Friends don't let friends use Craftsman.


----------



## Duck69 (Jan 27, 2011)

Wow, do you have step by step pictures of the build?


----------



## mdntrdr (Dec 22, 2009)

Very cool! :thumbsup:


----------



## adrianmcmanus (Nov 9, 2011)

Well done Al


----------



## thegrgyle (Jan 11, 2011)

Al,

I really like that jig you made! I did look on ebay for the aluminum extrusion, and I am surprised at how cheap it is. That linear bearing is where the cost is at! do you have 4 on this jig.... 2 for depth, and 2 for width of the jig, or do you have 4 on each one? I gotta say.... This is really slick.

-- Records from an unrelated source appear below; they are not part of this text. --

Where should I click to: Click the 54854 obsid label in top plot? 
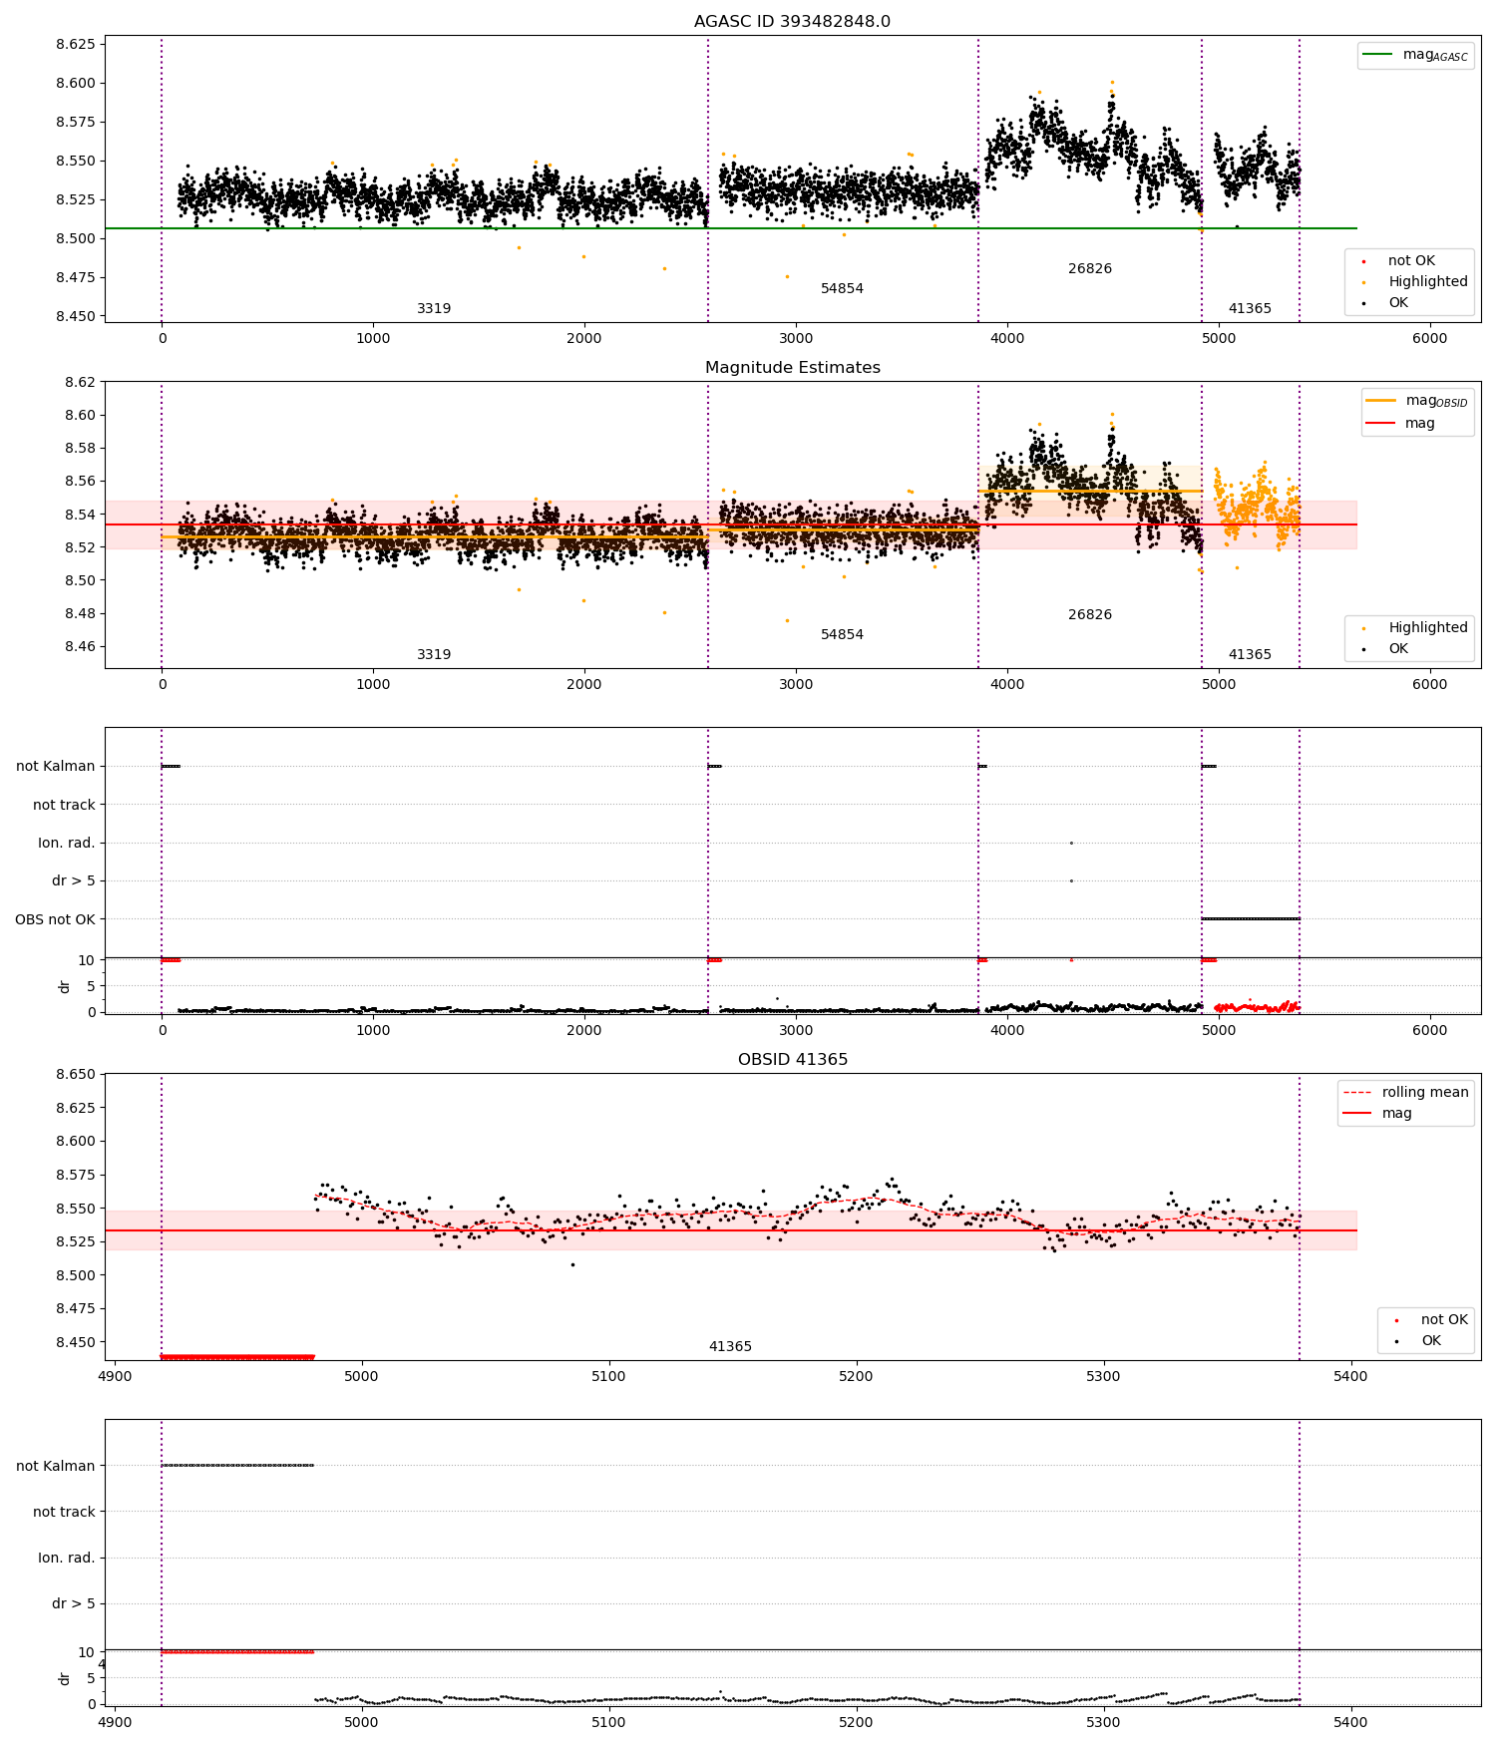coord(842,288)
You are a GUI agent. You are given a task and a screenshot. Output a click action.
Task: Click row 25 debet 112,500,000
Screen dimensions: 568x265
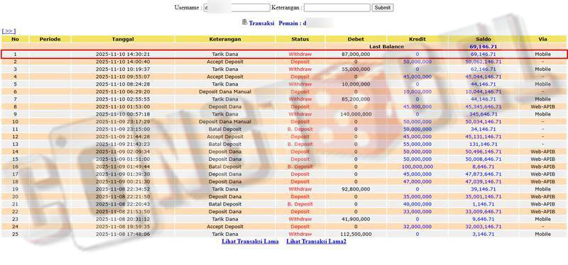pos(356,235)
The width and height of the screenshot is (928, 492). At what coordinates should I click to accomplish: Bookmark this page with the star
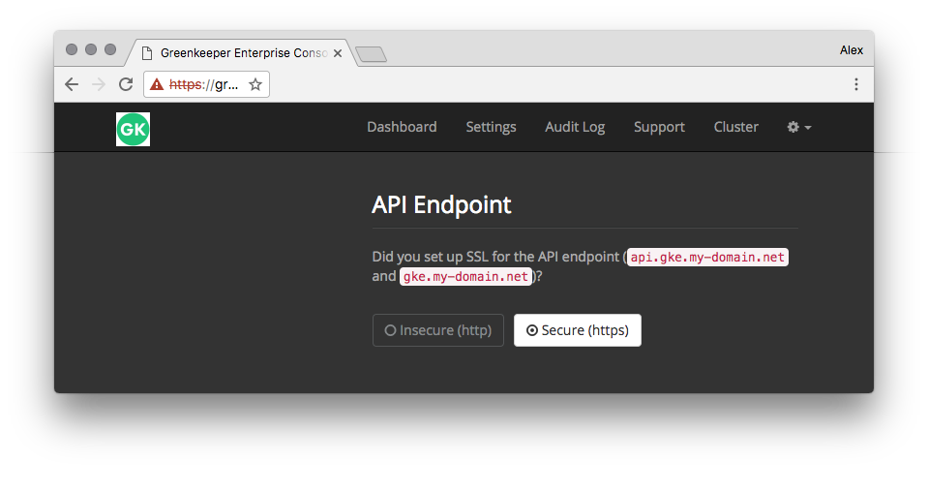coord(255,84)
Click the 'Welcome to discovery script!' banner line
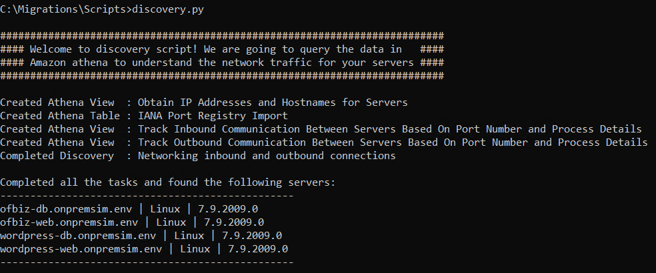656x273 pixels. tap(222, 49)
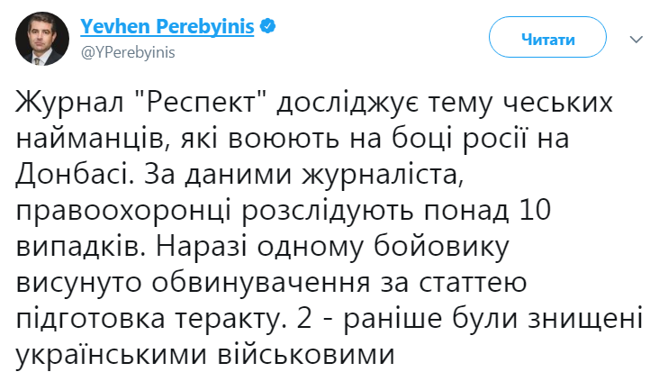This screenshot has height=372, width=659.
Task: Click the word "українськими" in last line
Action: coord(112,354)
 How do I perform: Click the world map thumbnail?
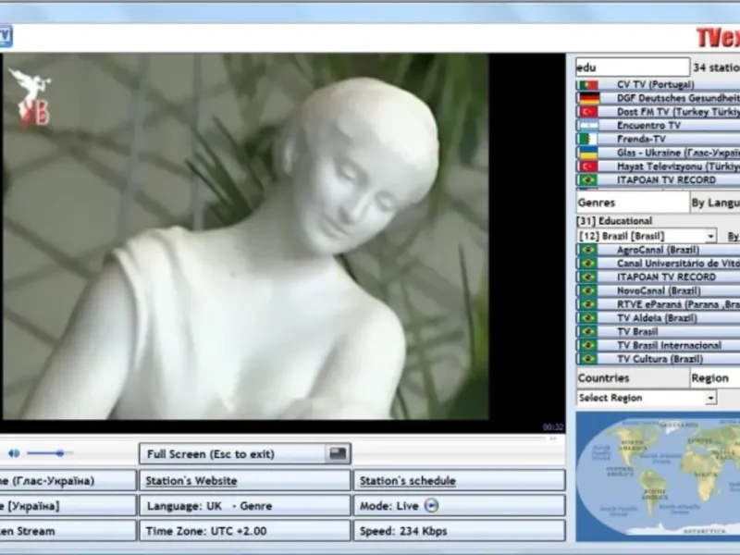(x=658, y=476)
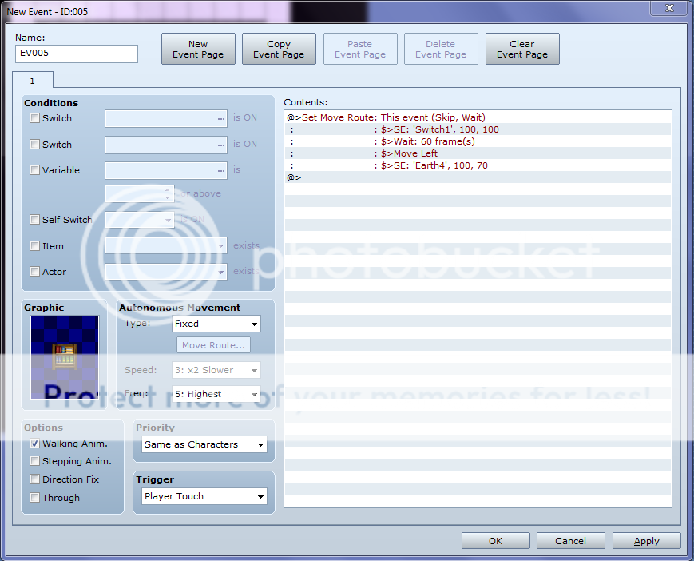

VERY NICE JOB!!!!:thumbsup:

Fabian


----------



## Pirate (Jul 23, 2009)

Very nice job! Where did you buy the 8? linear bearings? Cheapest I could find were $28+ each!


----------



## Al B Thayer (Dec 10, 2011)

thegrgyle said:


> Al,
> 
> I really like that jig you made! I did look on ebay for the aluminum extrusion, and I am surprised at how cheap it is. That linear bearing is where the cost is at! do you have 4 on this jig.... 2 for depth, and 2 for width of the jig, or do you have 4 on each one? I gotta say.... This is really slick.
> 
> ...


Fab
The way to save a lot on the bearing is to buy the parts separately, which you can on EBay. It's a no brainer "building them yourself









This is what you start with.









I have them lightly clamped to the rail with the plastic in place. Drill the holes slightly smaller than the screw you want to use. A machine screw will self tap. Then remove one at a time and drill a hole big enough to put the screw through. Then screw them together until you have all three sides together. Slide them off the rail and cut them apart on the table saw. Keep in mind when you do this to not mix them up because even though you were careful. They won't be perfect one to another. Buy shim stock from 8020 to fine tune each one. This is very simple to do. Shims are cheap. 

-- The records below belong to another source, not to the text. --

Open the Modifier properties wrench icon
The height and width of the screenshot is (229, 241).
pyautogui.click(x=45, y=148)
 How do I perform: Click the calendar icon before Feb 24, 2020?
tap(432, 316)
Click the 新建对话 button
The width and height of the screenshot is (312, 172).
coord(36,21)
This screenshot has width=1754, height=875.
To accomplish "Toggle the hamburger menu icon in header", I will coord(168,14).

Feel free to ask about any aspect of the build and I will be happy to explain.

Al

Friends don't let friends use Craftsman.


----------



## Al B Thayer (Dec 10, 2011)

Duck69 said:


> Wow, do you have step by step pictures of the build?


Not yet but it can be built from the pics and a few questions to me. I'm happy to help.

Al

Friends don't let friends use Craftsman.


----------



## Al B Thayer (Dec 10, 2011)

Pirate said:


> Very nice job! Where did you buy the 8? linear bearings? Cheapest I could find were $28+ each!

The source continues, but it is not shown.